_Exercise goal_.
Transcribe the listing below exactly, leaving out each image.

══ Extracted data ══

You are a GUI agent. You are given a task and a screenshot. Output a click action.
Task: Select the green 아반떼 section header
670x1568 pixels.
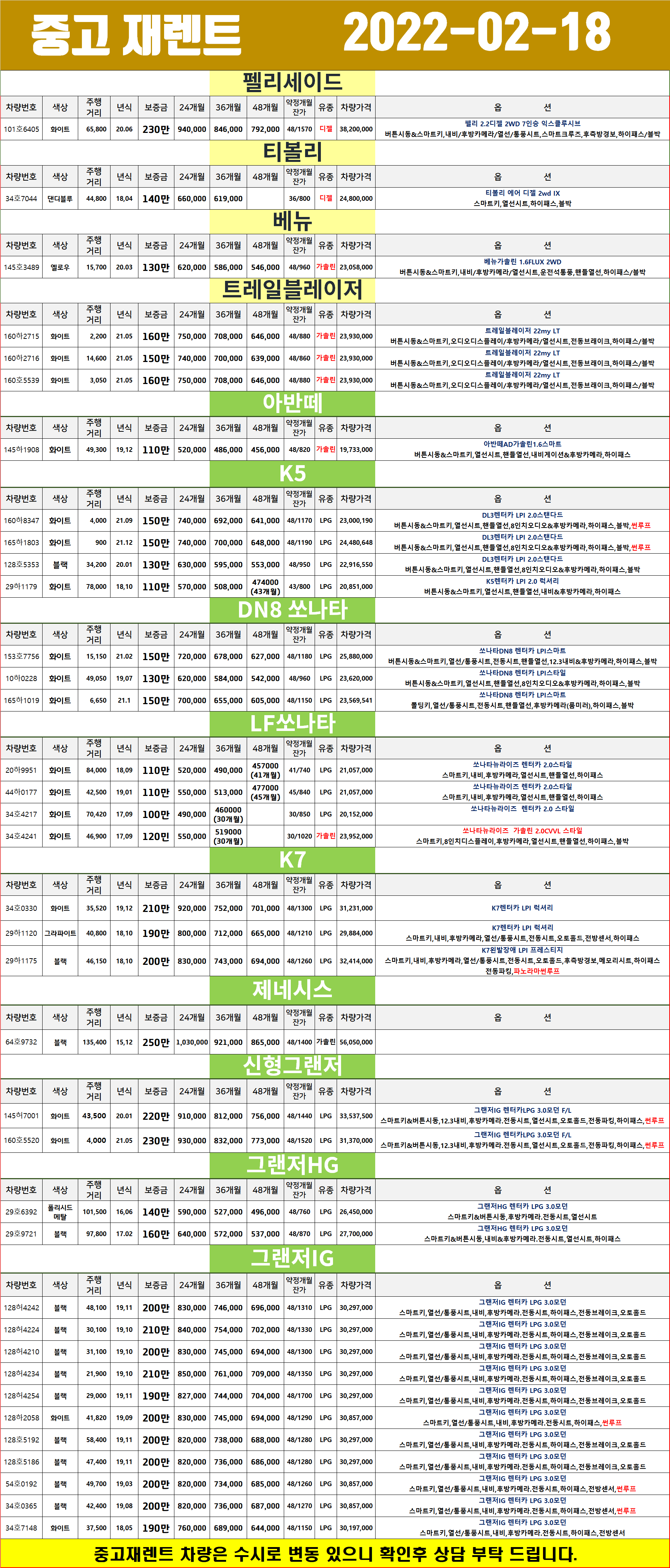click(x=292, y=403)
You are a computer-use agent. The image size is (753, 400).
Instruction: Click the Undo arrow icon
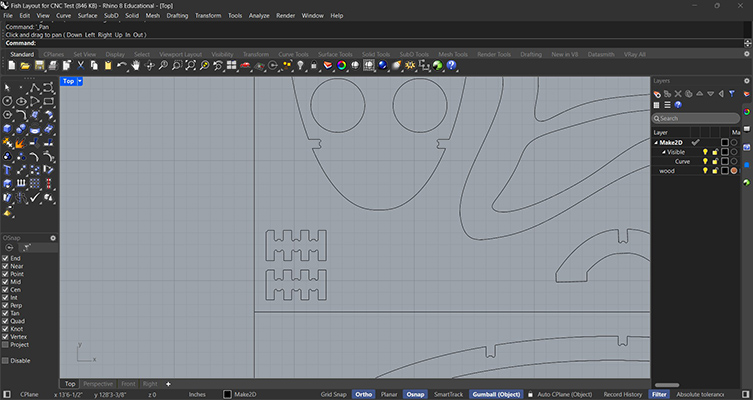(x=121, y=66)
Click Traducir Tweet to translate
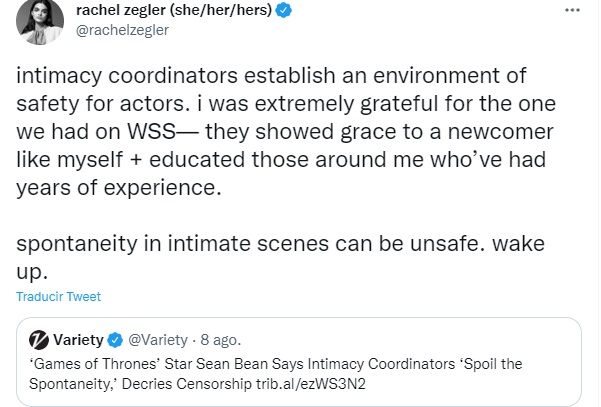 click(58, 297)
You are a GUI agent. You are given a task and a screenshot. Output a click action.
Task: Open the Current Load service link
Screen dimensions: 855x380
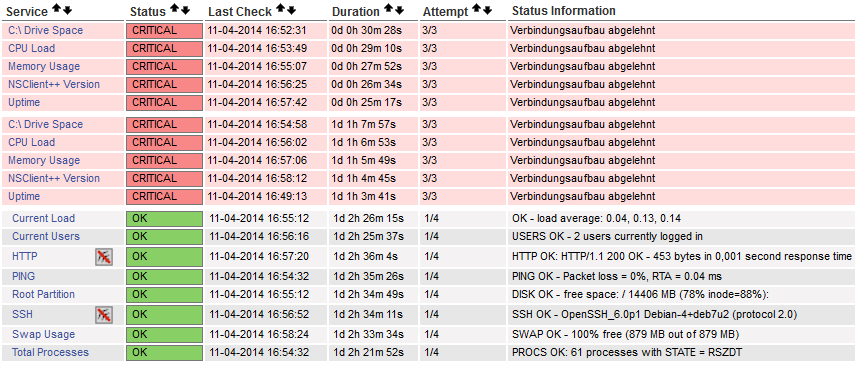[44, 219]
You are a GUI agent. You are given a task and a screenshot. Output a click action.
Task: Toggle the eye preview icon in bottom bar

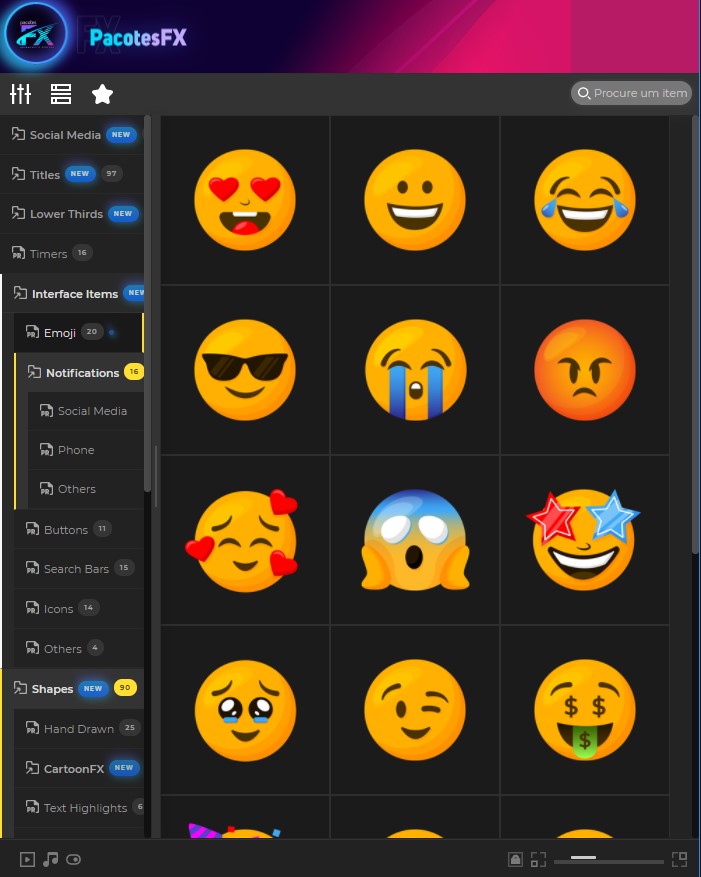(74, 859)
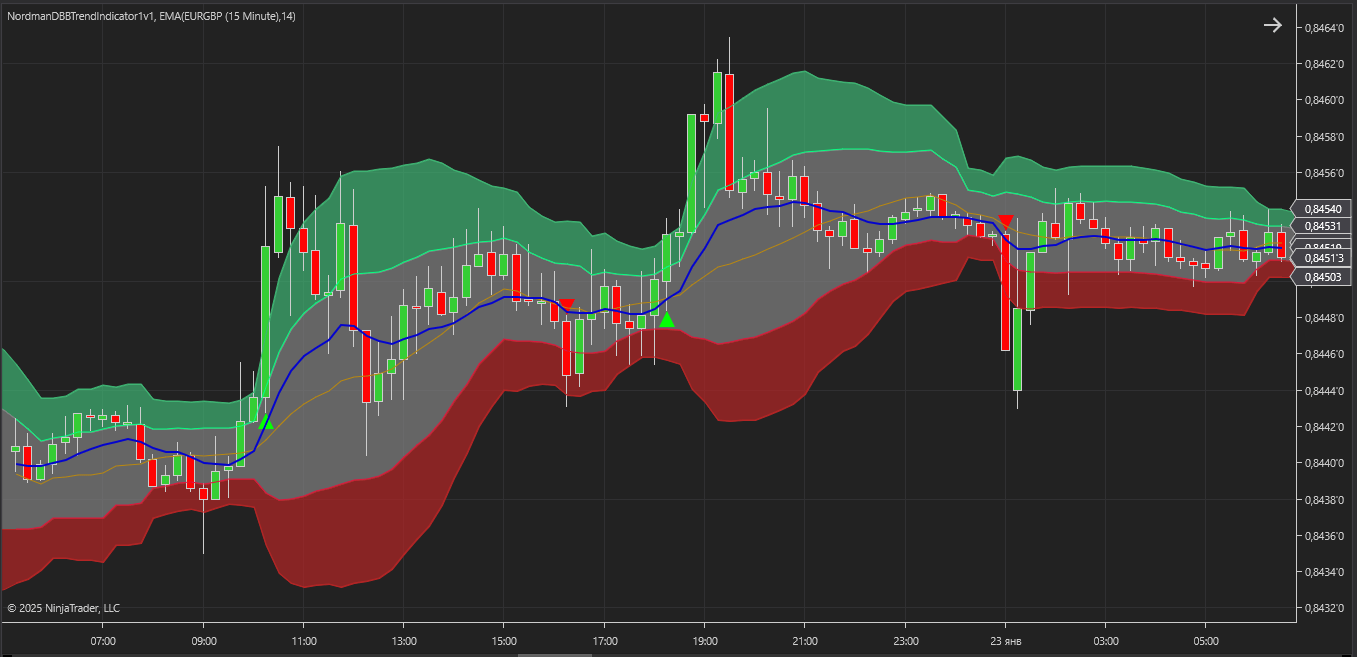Click the 07:00 label on time axis
This screenshot has height=657, width=1357.
(103, 640)
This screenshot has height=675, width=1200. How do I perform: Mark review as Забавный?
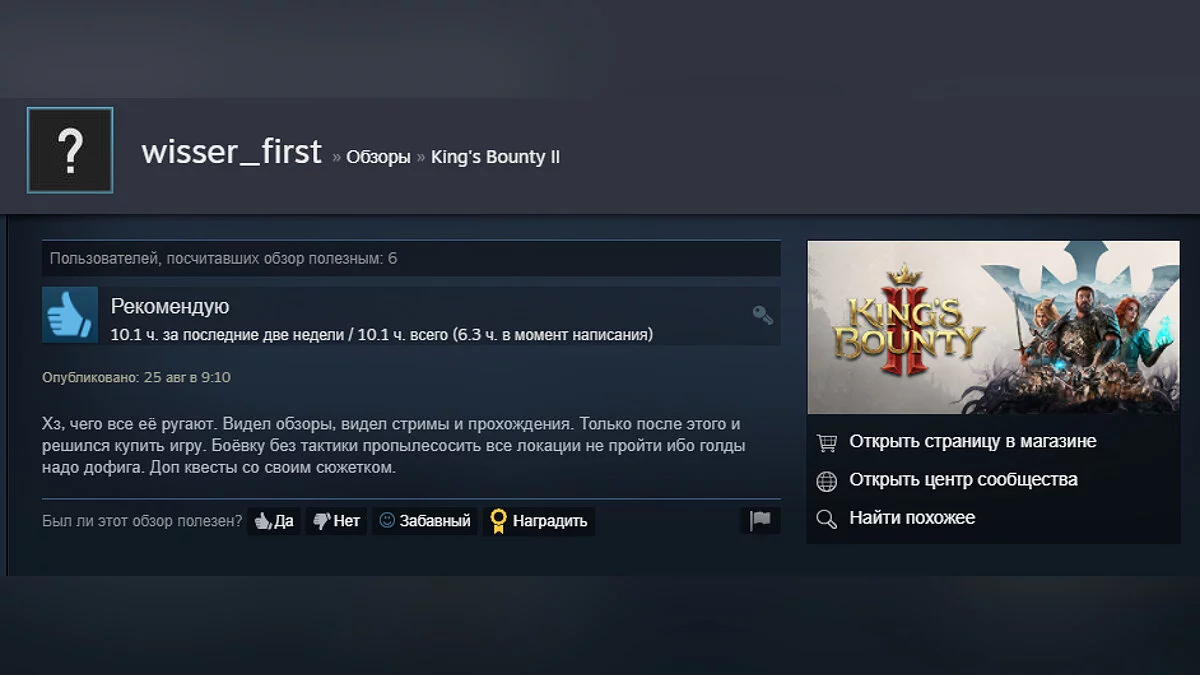tap(425, 521)
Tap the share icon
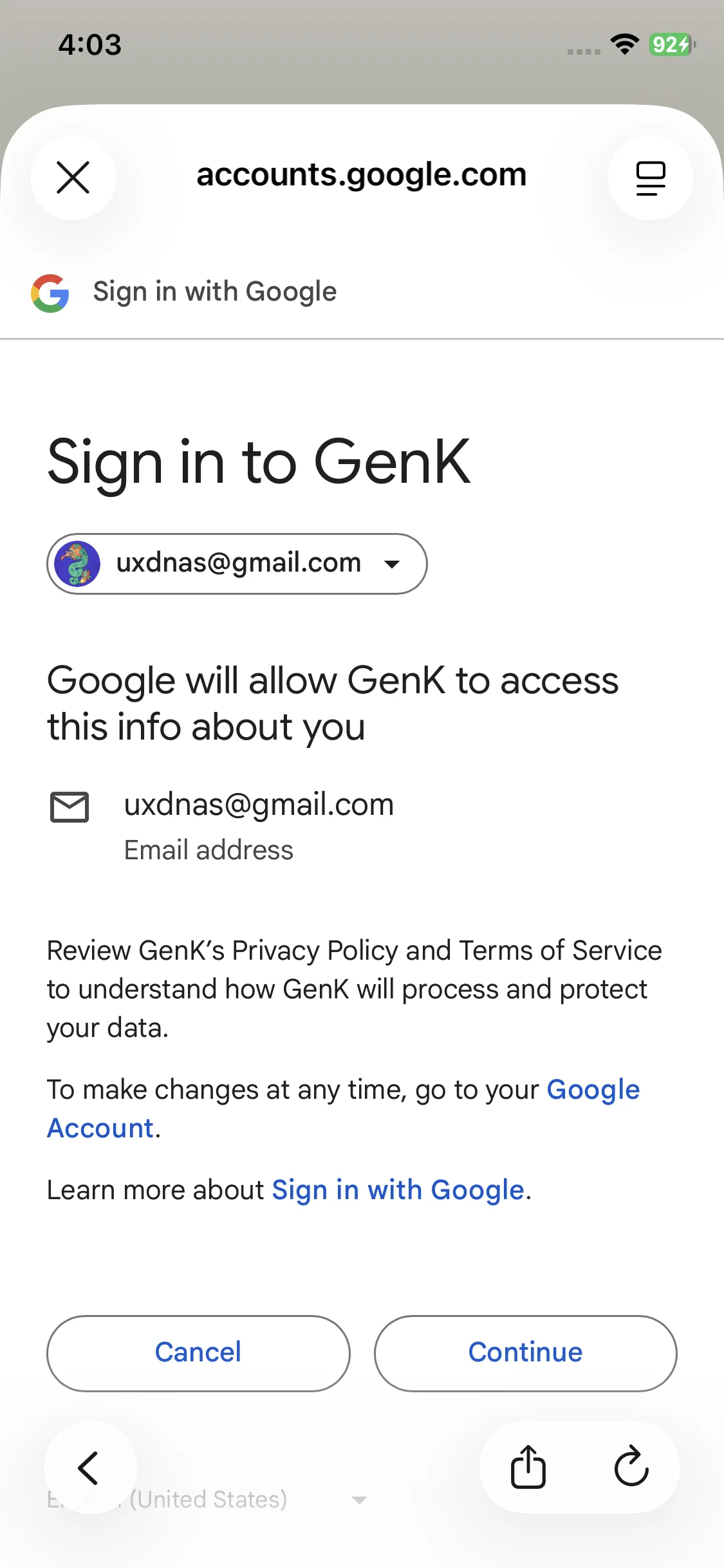Viewport: 724px width, 1568px height. click(x=528, y=1468)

═══

_Answer space_.
You are a GUI agent. You are given a task and a screenshot. Output a click action.
Task: Select the green 아반떼 section header
670x1568 pixels.
click(x=292, y=403)
You are a computer-use agent. The image size is (753, 400).
Instruction: Click the Undo arrow icon
(x=121, y=66)
Click Traducir Tweet to translate
 click(58, 297)
You are a GUI agent. You are given a task and a screenshot. Output a click action.
Task: Open the Current Load service link
Screen dimensions: 855x380
[44, 219]
You are a GUI agent. You are given a task and a screenshot. Output a click action.
Task: Toggle the eye preview icon in bottom bar

(74, 859)
Click the 07:00 label on time axis
This screenshot has height=657, width=1357.
(103, 640)
This screenshot has height=675, width=1200. How do I perform: Mark review as Забавный?
tap(425, 521)
Tap the share icon
Viewport: 724px width, 1568px height. click(x=528, y=1468)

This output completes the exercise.